§ What to work on
Copy the entries below, swapping every "GUI agent" for "screen assistant" and leaving everything else unchanged.

§ Raw data
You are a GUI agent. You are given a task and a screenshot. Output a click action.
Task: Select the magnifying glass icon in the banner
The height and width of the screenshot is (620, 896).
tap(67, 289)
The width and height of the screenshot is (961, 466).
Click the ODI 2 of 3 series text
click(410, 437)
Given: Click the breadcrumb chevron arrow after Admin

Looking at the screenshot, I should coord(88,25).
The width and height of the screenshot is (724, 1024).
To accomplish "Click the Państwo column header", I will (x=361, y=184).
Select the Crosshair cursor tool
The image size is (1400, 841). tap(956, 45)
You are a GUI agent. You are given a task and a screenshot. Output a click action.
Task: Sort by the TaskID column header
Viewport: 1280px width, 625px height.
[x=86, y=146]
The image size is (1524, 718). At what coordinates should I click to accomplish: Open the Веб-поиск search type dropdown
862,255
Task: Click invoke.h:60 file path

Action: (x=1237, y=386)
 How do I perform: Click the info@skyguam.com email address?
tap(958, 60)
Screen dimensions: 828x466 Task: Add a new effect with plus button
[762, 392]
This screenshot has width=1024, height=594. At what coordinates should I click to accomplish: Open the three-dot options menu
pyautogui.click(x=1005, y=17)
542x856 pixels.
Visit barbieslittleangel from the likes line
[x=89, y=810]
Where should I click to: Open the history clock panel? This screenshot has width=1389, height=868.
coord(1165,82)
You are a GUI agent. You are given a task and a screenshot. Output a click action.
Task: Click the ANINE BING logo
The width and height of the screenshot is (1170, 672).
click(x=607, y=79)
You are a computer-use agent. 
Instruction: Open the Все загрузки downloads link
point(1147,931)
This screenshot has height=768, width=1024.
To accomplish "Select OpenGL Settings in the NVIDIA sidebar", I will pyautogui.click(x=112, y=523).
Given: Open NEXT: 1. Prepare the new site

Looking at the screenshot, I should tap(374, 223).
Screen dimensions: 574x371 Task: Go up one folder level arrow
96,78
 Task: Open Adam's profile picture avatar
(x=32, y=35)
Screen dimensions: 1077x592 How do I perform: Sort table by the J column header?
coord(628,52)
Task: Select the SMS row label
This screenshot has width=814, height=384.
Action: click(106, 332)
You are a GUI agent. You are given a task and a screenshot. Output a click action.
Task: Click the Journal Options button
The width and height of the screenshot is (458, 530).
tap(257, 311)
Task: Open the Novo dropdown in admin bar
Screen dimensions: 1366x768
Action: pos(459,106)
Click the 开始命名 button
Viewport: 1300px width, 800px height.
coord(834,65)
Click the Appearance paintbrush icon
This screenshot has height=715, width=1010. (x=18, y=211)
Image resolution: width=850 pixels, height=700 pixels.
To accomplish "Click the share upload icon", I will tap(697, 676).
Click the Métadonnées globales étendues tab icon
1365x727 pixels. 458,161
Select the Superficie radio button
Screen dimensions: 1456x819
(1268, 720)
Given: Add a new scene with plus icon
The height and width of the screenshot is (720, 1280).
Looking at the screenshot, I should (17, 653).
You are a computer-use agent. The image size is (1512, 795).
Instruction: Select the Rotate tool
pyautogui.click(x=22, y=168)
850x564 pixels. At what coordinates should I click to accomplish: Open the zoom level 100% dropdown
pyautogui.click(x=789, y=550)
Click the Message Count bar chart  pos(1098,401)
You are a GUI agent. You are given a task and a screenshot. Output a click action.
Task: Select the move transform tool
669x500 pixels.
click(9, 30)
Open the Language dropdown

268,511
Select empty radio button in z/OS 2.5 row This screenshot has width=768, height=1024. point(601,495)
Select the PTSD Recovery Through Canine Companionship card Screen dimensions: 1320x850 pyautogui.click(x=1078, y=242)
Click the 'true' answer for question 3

§ Problem solution
You are a screen assistant. You are given a task and a screenshot. Output a click action.
Task: Select the magnifying glass icon in the banner
The height and width of the screenshot is (620, 896).
tap(67, 289)
The width and height of the screenshot is (961, 466).
Click the ODI 2 of 3 series text
click(410, 437)
Given: Click the breadcrumb chevron arrow after Admin

Looking at the screenshot, I should coord(88,25).
The width and height of the screenshot is (724, 1024).
To accomplish "Click the Państwo column header", I will (x=361, y=184).
Select the Crosshair cursor tool
The image size is (1400, 841). tap(956, 45)
You are a screen assistant. You are given a task and a screenshot. Output a click action.
Task: Sort by the TaskID column header
Viewport: 1280px width, 625px height.
[x=86, y=146]
The image size is (1524, 718). At what coordinates should I click to accomplish: Open the Веб-поиск search type dropdown
862,255
Task: Click invoke.h:60 file path

Action: (x=1237, y=386)
 How do I perform: Click the info@skyguam.com email address?
tap(958, 60)
Screen dimensions: 828x466 Task: Add a new effect with plus button
[762, 392]
This screenshot has width=1024, height=594. At what coordinates should I click to accomplish: Open the three-dot options menu
pyautogui.click(x=1005, y=17)
542x856 pixels.
Visit barbieslittleangel from the likes line
[x=89, y=810]
Where should I click to: Open the history clock panel? This screenshot has width=1389, height=868.
coord(1165,82)
You are a screen assistant. You are given a task and a screenshot. Output a click action.
Task: Click the ANINE BING logo
The width and height of the screenshot is (1170, 672).
click(x=607, y=79)
You are a computer-use agent. 
Instruction: Open the Все загрузки downloads link
point(1147,931)
This screenshot has height=768, width=1024.
To accomplish "Select OpenGL Settings in the NVIDIA sidebar", I will pyautogui.click(x=112, y=523).
Given: Open NEXT: 1. Prepare the new site

Looking at the screenshot, I should tap(374, 223).
Screen dimensions: 574x371 Task: Go up one folder level arrow
96,78
 Task: Open Adam's profile picture avatar
(x=32, y=35)
Screen dimensions: 1077x592 How do I perform: Sort table by the J column header?
coord(628,52)
Task: Select the SMS row label
This screenshot has width=814, height=384.
Action: click(106, 332)
You are a screen assistant. You are given a task and a screenshot. Output a click action.
Task: Click the Journal Options button
The width and height of the screenshot is (458, 530).
tap(257, 311)
Task: Open the Novo dropdown in admin bar
Screen dimensions: 1366x768
Action: pos(459,106)
Click the 开始命名 button
Viewport: 1300px width, 800px height.
coord(834,65)
Click the Appearance paintbrush icon
This screenshot has height=715, width=1010. (x=18, y=211)
Image resolution: width=850 pixels, height=700 pixels.
To accomplish "Click the share upload icon", I will tap(697, 676).
Click the Métadonnées globales étendues tab icon
1365x727 pixels. 458,161
Select the Superficie radio button
Screen dimensions: 1456x819
(1268, 720)
Given: Add a new scene with plus icon
The height and width of the screenshot is (720, 1280).
Looking at the screenshot, I should (17, 653).
You are a computer-use agent. The image size is (1512, 795).
Instruction: Select the Rotate tool
pyautogui.click(x=22, y=168)
850x564 pixels. At what coordinates should I click to accomplish: Open the zoom level 100% dropdown
pyautogui.click(x=789, y=550)
Click the Message Count bar chart  pos(1098,401)
You are a screen assistant. You are given a task and a screenshot. Output a click action.
Task: Select the move transform tool
669x500 pixels.
click(9, 30)
Open the Language dropdown

268,511
Select empty radio button in z/OS 2.5 row This screenshot has width=768, height=1024. point(601,495)
Select the PTSD Recovery Through Canine Companionship card Screen dimensions: 1320x850 pyautogui.click(x=1078, y=242)
Click the 'true' answer for question 3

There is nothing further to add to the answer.